There is a darker side of frequent re-baselining that was discussed a few posts ago. Some PMs want to look great, with green status, throughout the project, so they rebaseline often. I think, if PM is trying to be honest (and not political) the PM should not show project in Red all the time, it should be rebaselined - but - all stakeholders should be totally onboard with the decision (why, how, etc).

Re: slippage. Somehow I think that the discussion is tainted by thinking that "slippage without increased cost" is ok. It don't think it is because there the project has to consider calculating ROI, Present Value vs Future Value, IRR, first-to-market, resource allocations and other factors.
So to the first point - that would be un-ethical according to PMI Code of Ethics. Wanting to look good, with green status and fudging the numbers - that's not managing a project.

Secondly, I am a little confused about the point of PM wanting "to be honest (and not political) by not showing project in RED all the time". I might be reading something wrong way here, but if a PM wants to be honest (BTW, there is no alternative, IMHO) she/he must accurately reflect a status, even if it is red all the time. Now, being political is to an extent a part of the game - one must know about politics going on and then present the facts (unadulterated facts) in a manner that plays up to all involved stakeholders.
...
1 reply by Andrew Soswa
Apr 02, 2020 3:58 PM
Andrew Soswa
...
After 17+ years in PM business, 23 full time jobs, 50+ gigs, of which 1/3 in consulting and 2/3 as an employee...I have to say that ethical reporting is in the eye of the beholder.
I learned not to spit against the wind but too much politics and coverup rubs me the wrong way.
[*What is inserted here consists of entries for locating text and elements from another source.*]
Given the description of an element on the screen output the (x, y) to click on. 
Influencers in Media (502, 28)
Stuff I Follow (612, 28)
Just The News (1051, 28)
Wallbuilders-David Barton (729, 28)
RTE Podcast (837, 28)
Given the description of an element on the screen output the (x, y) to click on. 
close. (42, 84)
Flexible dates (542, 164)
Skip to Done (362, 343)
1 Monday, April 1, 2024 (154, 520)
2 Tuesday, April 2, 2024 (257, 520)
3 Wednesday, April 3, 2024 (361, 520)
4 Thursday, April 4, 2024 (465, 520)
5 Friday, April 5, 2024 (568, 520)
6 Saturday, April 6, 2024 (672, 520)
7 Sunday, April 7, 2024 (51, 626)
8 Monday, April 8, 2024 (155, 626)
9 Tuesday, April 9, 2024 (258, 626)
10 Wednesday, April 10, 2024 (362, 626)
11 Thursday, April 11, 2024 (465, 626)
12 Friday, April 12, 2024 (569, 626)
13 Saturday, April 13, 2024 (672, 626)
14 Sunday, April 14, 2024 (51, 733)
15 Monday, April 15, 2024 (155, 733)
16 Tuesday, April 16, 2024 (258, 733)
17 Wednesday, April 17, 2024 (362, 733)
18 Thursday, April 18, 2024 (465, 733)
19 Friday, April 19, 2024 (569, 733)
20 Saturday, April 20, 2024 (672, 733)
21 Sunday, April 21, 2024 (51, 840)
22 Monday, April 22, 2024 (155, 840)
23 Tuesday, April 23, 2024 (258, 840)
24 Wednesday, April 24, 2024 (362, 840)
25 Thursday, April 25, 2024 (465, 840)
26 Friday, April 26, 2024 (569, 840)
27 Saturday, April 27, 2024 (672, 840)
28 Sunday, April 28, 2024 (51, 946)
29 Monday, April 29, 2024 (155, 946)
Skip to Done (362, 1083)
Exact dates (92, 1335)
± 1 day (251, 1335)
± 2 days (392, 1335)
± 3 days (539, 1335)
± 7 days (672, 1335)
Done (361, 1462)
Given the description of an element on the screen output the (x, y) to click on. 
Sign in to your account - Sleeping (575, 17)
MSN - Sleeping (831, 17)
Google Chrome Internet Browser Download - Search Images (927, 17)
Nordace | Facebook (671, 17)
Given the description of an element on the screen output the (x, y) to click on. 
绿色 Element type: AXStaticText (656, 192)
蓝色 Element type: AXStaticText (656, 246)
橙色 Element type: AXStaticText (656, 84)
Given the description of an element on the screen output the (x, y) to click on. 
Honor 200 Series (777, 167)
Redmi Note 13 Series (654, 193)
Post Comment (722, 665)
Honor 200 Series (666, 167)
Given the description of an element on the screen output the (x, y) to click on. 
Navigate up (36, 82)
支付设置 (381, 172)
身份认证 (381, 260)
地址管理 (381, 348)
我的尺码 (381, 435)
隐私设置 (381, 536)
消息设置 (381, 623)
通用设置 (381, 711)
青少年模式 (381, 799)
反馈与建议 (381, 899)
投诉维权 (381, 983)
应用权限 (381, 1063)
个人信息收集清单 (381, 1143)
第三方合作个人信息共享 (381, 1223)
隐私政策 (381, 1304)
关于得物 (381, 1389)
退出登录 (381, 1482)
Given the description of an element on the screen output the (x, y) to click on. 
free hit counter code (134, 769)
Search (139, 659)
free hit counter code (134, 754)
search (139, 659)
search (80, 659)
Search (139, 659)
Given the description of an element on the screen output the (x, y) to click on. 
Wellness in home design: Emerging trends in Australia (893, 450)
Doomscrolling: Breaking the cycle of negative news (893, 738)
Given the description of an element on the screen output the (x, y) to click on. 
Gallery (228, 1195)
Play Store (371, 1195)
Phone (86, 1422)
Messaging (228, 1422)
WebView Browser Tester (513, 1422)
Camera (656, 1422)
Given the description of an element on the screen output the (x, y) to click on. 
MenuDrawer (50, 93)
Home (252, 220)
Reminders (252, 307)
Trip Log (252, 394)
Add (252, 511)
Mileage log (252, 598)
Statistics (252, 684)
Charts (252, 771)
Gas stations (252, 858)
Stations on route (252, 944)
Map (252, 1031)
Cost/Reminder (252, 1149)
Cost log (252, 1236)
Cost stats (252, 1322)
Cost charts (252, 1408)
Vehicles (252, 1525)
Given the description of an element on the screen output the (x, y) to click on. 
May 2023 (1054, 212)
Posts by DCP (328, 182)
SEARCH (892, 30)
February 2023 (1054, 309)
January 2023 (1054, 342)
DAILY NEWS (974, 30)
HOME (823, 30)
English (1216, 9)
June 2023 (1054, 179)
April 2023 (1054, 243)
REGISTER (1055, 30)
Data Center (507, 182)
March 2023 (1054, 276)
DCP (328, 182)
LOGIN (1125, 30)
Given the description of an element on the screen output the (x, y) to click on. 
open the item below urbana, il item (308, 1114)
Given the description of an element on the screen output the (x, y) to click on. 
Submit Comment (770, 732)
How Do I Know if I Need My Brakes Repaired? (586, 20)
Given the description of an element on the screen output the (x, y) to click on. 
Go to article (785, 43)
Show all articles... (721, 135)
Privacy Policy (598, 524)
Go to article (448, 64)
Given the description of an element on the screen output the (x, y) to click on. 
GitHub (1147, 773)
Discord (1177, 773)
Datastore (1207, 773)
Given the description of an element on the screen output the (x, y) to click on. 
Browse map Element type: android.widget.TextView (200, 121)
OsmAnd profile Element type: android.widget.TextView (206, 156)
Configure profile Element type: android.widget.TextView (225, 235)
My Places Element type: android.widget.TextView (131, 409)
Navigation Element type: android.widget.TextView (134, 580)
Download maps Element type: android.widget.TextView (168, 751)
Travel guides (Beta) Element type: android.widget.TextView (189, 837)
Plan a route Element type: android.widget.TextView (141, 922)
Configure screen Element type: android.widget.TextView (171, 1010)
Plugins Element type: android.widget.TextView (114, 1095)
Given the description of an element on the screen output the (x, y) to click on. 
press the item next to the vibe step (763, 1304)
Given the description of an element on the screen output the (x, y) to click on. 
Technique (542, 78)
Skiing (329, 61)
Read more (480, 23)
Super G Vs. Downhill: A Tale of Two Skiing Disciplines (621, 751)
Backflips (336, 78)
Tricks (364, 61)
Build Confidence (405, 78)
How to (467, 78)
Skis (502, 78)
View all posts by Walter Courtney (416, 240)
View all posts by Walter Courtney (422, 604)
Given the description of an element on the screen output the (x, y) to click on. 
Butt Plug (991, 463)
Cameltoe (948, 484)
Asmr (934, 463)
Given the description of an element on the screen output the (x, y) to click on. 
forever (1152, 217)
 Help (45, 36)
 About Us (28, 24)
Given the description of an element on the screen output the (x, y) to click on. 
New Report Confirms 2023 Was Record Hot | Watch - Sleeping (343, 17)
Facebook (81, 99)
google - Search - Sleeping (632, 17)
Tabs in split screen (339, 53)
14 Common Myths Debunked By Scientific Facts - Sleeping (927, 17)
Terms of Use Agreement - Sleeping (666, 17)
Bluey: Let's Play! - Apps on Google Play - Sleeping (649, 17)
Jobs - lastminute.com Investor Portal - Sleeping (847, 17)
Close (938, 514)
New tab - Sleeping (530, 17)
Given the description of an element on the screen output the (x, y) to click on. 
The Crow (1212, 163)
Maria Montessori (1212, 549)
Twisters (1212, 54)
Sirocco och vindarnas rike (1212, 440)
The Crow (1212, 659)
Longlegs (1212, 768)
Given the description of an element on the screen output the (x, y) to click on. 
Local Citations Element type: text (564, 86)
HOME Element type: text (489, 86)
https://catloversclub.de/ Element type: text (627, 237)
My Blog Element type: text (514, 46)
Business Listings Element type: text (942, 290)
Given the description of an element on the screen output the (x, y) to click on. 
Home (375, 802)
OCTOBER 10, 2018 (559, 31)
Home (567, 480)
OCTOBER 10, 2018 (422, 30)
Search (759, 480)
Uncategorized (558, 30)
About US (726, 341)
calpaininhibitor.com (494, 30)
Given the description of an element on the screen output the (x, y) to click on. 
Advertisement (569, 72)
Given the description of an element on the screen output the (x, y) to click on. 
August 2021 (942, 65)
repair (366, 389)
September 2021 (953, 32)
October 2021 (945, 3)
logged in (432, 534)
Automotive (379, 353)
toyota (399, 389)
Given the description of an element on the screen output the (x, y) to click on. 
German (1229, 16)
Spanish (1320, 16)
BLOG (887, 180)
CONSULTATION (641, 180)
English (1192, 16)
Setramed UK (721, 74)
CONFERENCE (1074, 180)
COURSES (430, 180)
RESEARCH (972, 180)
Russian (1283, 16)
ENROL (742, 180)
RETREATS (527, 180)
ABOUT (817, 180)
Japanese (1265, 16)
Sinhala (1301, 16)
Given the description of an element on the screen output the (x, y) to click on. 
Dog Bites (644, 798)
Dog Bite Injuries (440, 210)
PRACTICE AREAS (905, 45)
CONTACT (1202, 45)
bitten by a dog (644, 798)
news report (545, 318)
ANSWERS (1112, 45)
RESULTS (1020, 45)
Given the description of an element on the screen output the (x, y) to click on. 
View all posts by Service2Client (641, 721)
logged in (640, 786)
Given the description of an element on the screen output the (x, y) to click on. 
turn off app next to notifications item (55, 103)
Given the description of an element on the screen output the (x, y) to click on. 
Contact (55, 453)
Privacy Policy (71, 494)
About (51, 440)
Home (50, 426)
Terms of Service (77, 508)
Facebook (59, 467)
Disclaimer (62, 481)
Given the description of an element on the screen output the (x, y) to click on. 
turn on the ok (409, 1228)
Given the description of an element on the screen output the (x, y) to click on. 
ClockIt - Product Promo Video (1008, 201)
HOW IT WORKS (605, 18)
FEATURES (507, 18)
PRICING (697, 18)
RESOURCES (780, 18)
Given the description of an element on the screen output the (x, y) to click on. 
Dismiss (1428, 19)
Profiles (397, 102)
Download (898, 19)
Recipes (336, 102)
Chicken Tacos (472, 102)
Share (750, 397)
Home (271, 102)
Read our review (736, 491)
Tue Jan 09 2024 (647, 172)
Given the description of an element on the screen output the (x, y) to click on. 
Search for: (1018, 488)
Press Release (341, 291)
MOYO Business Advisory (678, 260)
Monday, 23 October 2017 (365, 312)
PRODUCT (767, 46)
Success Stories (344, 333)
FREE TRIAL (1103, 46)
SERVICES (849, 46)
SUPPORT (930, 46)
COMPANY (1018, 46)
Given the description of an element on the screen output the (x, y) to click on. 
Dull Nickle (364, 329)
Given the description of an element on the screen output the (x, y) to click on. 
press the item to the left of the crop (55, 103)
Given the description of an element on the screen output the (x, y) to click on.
If the project is over-budget, over-schedule, with limited understanding of scope, created by your bosses for a client, and you were just onboarded to execute it - what's the point in accurate reporting.
So assume, you will try to be ethical PM, you'd have to re-estimate all project criteria and if you identify that the initial project was set up just to onboard the client with lowball offer - will you report it?
Or if you find out that all your KPIs are in red, will you rebaseline project without analyzing the root cause and presenting the findings to the client. Maybe you will just give it to your Exec team with hopes that they will ethically report it to the client?

Just saying... a PM is as good as their moral backbone!
Apr 02, 2020 2:21 PM
Replying to Kiron Bondale
...
With most predictive projects, it is rare that you'll hit that sort of slippage that quickly so you'd be more likely to encounter big, scary issues mid-way or late in the life of the project.

Kiron
ah, so we can agree then that in most cases a PCR should be submitted to reflect a change in scope or project objectives, and schedule changes are really far and between and can be considered extraordinary events, right?
...
1 reply by Kiron Bondale
Apr 02, 2020 4:35 PM
Kiron Bondale
...
Correct as far as the use of a PCR covering legitimate changes to any of the approved baselines for a project. The use of a PCR to legitimize a variance of some manner should be the exception rather than the rule, and that only if all stakeholders are fully aware and onboard with this practice.